Jamaican Woman Is First Female Composer in Europe to Compose a Symphony within Past 40 Years

Jamaican Woman Is First Female Composer in Europe to Compose a Symphony within Past 40 Years - Professor Shirley Thompson

Professor Shirley Thompson, an English composer of Jamaican descent, is the first female composer in Europe to compose a symphony in the past 40 years. Her work “New Nation Rising, A 21st Century Symphony” was recorded by the Royal Philharmonic Orchestra.

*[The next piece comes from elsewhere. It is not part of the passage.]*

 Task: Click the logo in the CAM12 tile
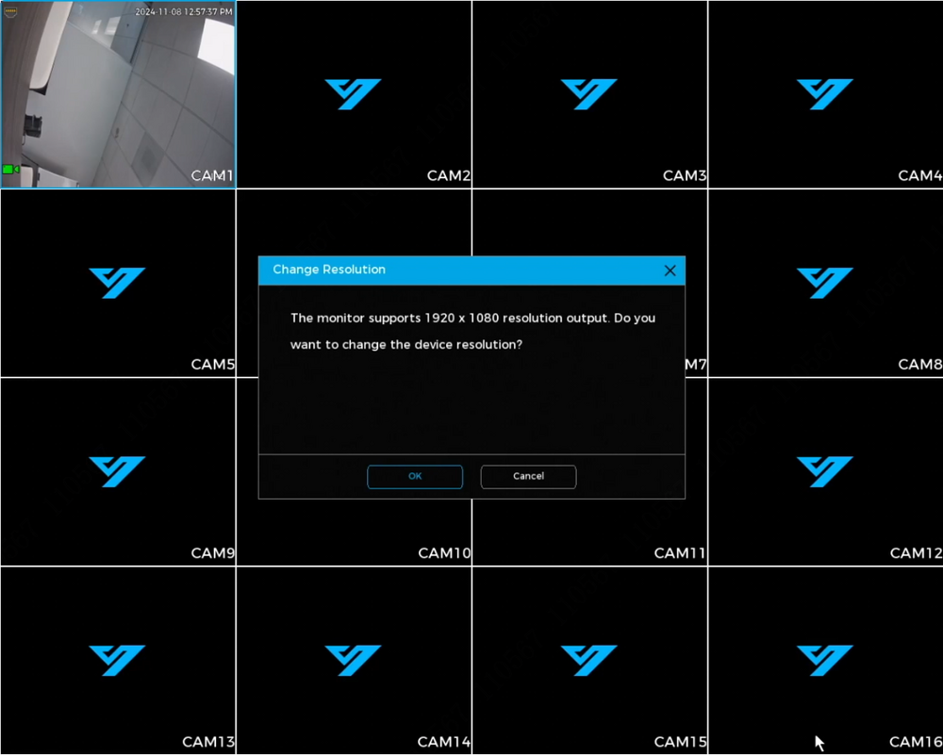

In addition to being a composer, Thompson is also an artistic director and conductor. Her music is performed around the world and has been described as “beautiful and powerful.” Her “New Nation Rising” symphony was written in celebration of the thousand-year history of London. In the work, the Royal Philharmonic is accompanied by solo singers, two choirs, a rapper, and dhol drummers for a total of almost 200 performers. The work was originally commissioned for the Golden Jubilee of Queen Elizabeth II, with its concept taken as the framework for the Opening Ceremony of the 2012 London Olympics. Thompson has also composed pieces for many television, film, theater, dance, and opera productions.

Professor Shirley Thompson

Thompson began her career playing the violin in a number of youth symphony orchestras in London and singing with local choirs. She studied Musicology at the University of Liverpool and went on to specialize in Composition at Goldsmiths’ College with Professor Stanley Glasser. She received her first major commission, a chamber orchestral piece called “Visions,” from the Greenwich International Festival. She then began writing for film and television, with her music for “South of the Border” was chosen as one of the top 20 themes on BBC TV in that year. Also in 1990, the score she wrote for the film “Dreaming Rivers” received a prize at the Mannheim Film Festival.

She founded and directed The Shirley Thompson Ensemble in 1995 at the South Bank Center in London. This group of instrumental soloists, singers, dancers, and visual artists was the basis of her ground-breaking compositions that integrated contemporary classical music orchestration with improvisation and fused contemporary popular music and world music styles. With her original compositions, Thompson became a leading exponent of musical performance combined with multi-media. She also created arts education programs, including the Newham Symphony Schools Spectacular for children from seven to 17 years of age in 2002. This program led to the introduction of “Every Child a Musician,” a national education plan adopted in the borough in 2010.

Her music was commissioned for several royal engagements, and she created music for contemporary choreographers, including the Royal Ballet School’s workshops. Thompson’s most famous dance score “Shift” featured a solo cello and string orchestra as part of the award-winning ballet “PUSH” that starred Sylvie Guillem and Russell Maliphant, whose global tour performed at major venues in over 30 countries.

Thompson was recognized for her work “A Child of the Jago,” an opera in two acts, with the “Woman of the Year” award from the Arts Council in 1997. Additional important compositions and performances from Thompson include “The Woman Who Refused to Dance” (2007), and “British Slave Trade: Abolition, Parliament and People; Spirit Songs” (2007) performed by the Philharmonia Orchestra in Queen Elizabeth Hall, Southbank Center. She was commissioned to compose “Voice of Change” in 2009 to mark the first 100 days of Barack Obama’s presidency in the United States. Her “Mandela Tales” debuted in 2012 and featured stories from various places and traditions of Africa. The work premiered in South Africa in 2013. A new choral commission was conducted by Thompson in 2014 at Westminster Abbey to commemorate 175 years of the University of Westminster. Also in 2014, she served as Composer-in-Residence for the Lynn Conservatory, New Music Festival in Florida. In 2015 her opera “Sacred Mountain: Incidents in the Life of Queen Nanny of the Maroons” had its premiere at the opening night of Tete a Tete: Opera Festival.

Professor Shirley Thompson

Professor Thompson is a Reader in Composition and Performance at the University of Westminster and for more than 20 years has served on several arts councils. She was the first woman to serve as executive of the Association of Professional Composers and is currently an elected member of the Classical Music Executive for the British Academy of Song Writers, Composers and Authors.

She has been included on the Evening Standard’s “Power List of Britain’s Top 100 Most Influential Black People in 2010, 2011, 2012, 2013, 2014, 2015 and 2016.”